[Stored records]

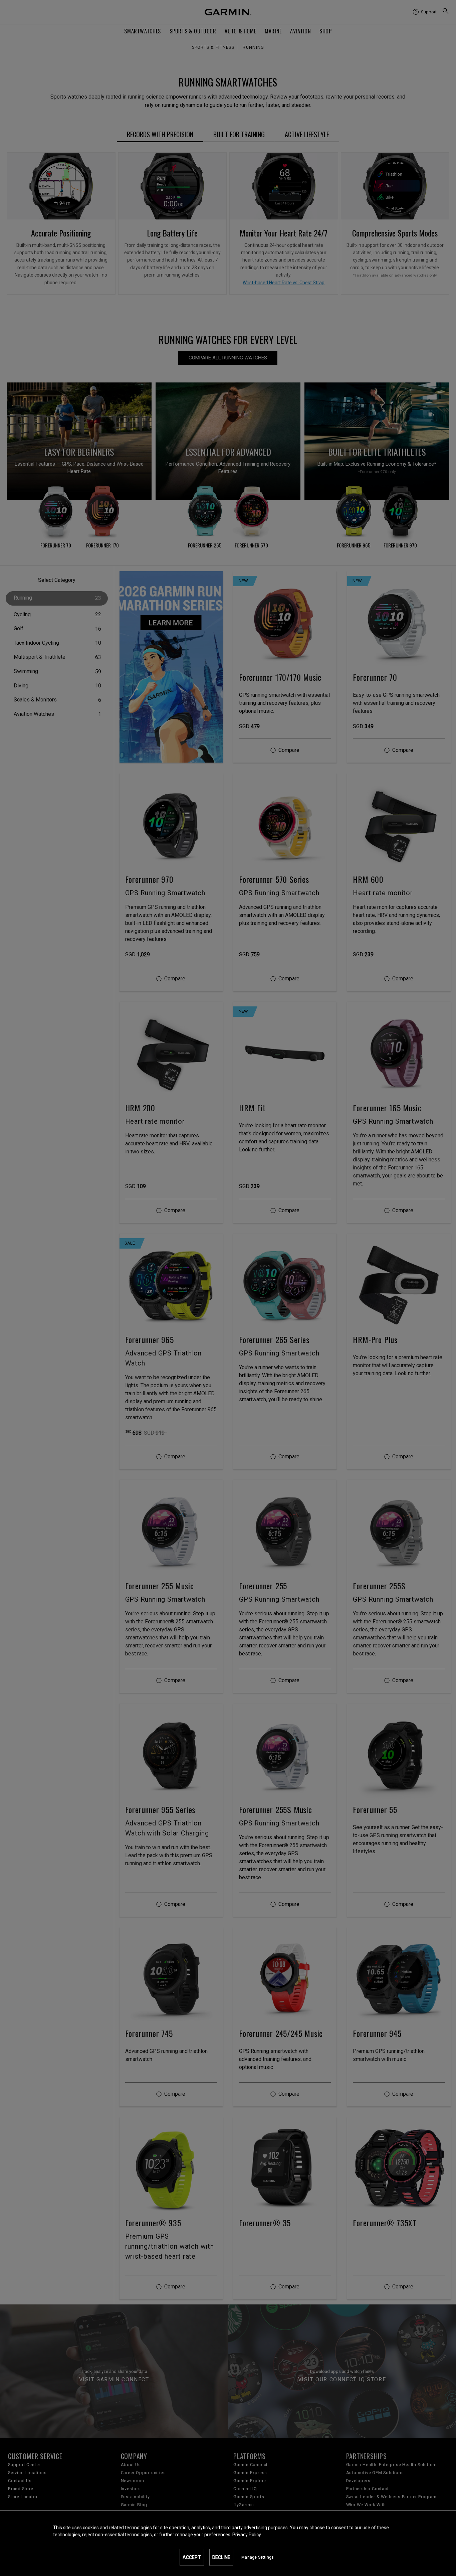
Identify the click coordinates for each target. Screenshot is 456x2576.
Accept (192, 2557)
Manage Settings (257, 2557)
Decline (221, 2557)
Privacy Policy (246, 2534)
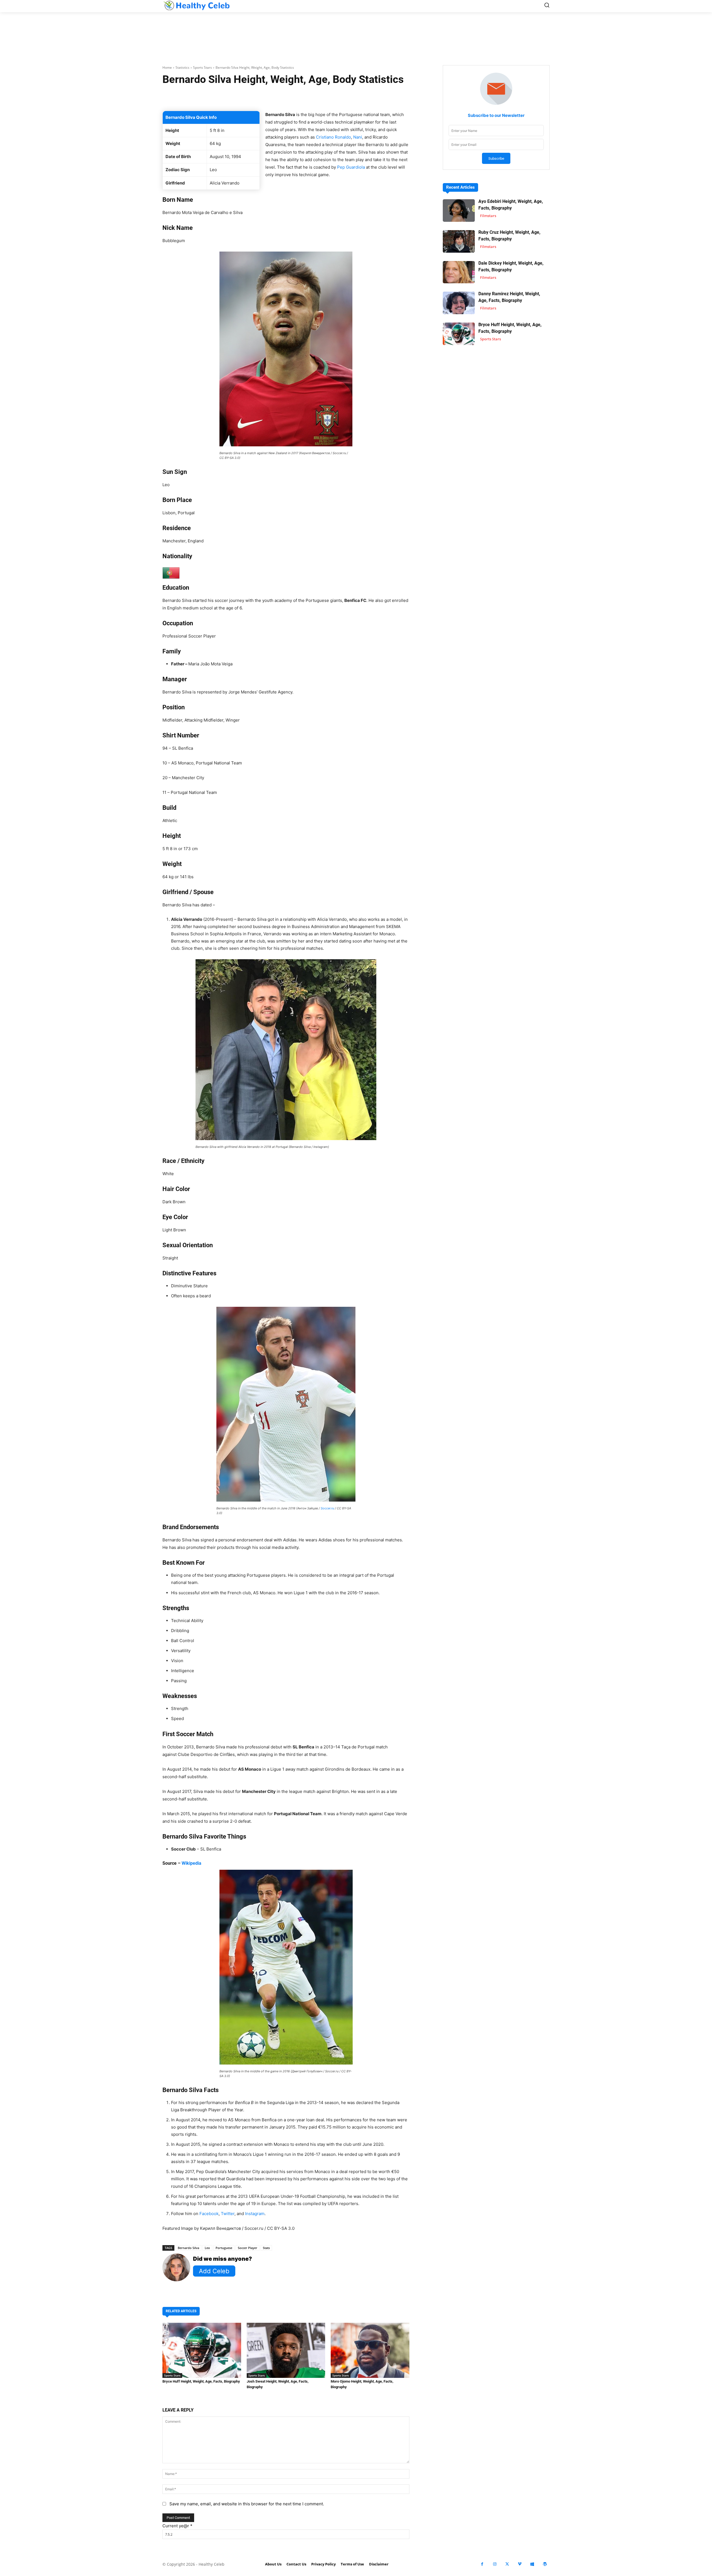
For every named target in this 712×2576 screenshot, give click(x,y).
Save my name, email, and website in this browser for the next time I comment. (246, 2503)
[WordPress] (545, 2564)
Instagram (254, 2213)
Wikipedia (191, 1863)
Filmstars (488, 215)
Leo (207, 2248)
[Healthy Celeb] (196, 5)
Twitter (227, 2213)
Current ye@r (177, 2525)
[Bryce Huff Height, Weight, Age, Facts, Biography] (201, 2350)
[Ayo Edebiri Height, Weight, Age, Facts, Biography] (459, 210)
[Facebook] (482, 2564)
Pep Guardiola (351, 167)
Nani (357, 137)
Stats (266, 2248)
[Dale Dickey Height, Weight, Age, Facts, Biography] (459, 272)
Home (167, 67)
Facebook (209, 2213)
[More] (352, 96)
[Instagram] (495, 2564)
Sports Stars (202, 67)
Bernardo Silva (188, 2248)
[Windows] (532, 2564)
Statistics (182, 67)
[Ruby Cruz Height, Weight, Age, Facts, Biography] (459, 241)
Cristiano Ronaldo (333, 137)
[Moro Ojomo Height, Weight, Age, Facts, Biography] (370, 2350)
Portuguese (224, 2248)
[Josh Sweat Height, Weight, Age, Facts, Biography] (286, 2350)
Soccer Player (247, 2248)
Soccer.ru (327, 1508)
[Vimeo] (520, 2564)
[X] (507, 2564)
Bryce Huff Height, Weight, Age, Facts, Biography (201, 2381)
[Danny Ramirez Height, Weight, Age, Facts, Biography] (459, 303)
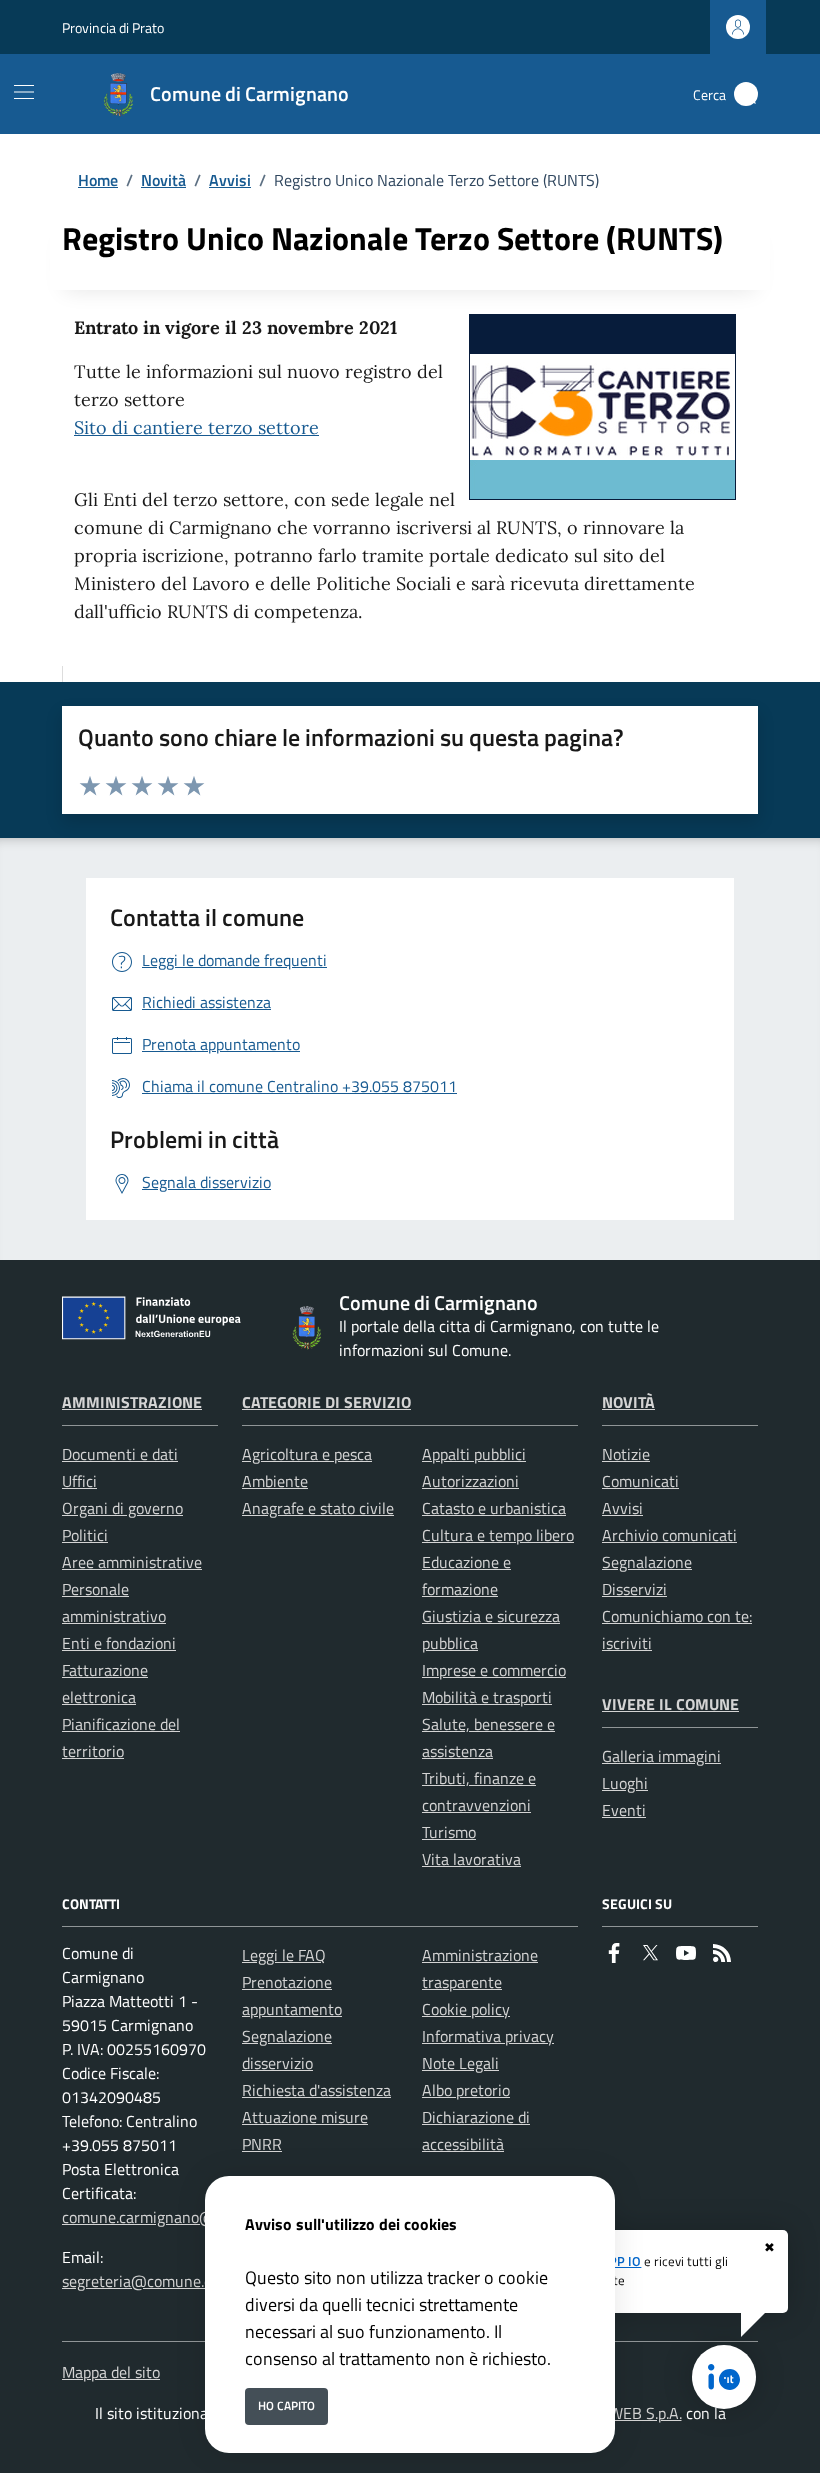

● **PROBLEM TO WORK ON**:
Pull every line containing "Bryce" out of the data above.

● **WRITTEN ANSWER**:
[Bryce Huff Height, Weight, Age, Facts, Biography] (201, 2350)
Bryce Huff Height, Weight, Age, Facts, Biography (201, 2381)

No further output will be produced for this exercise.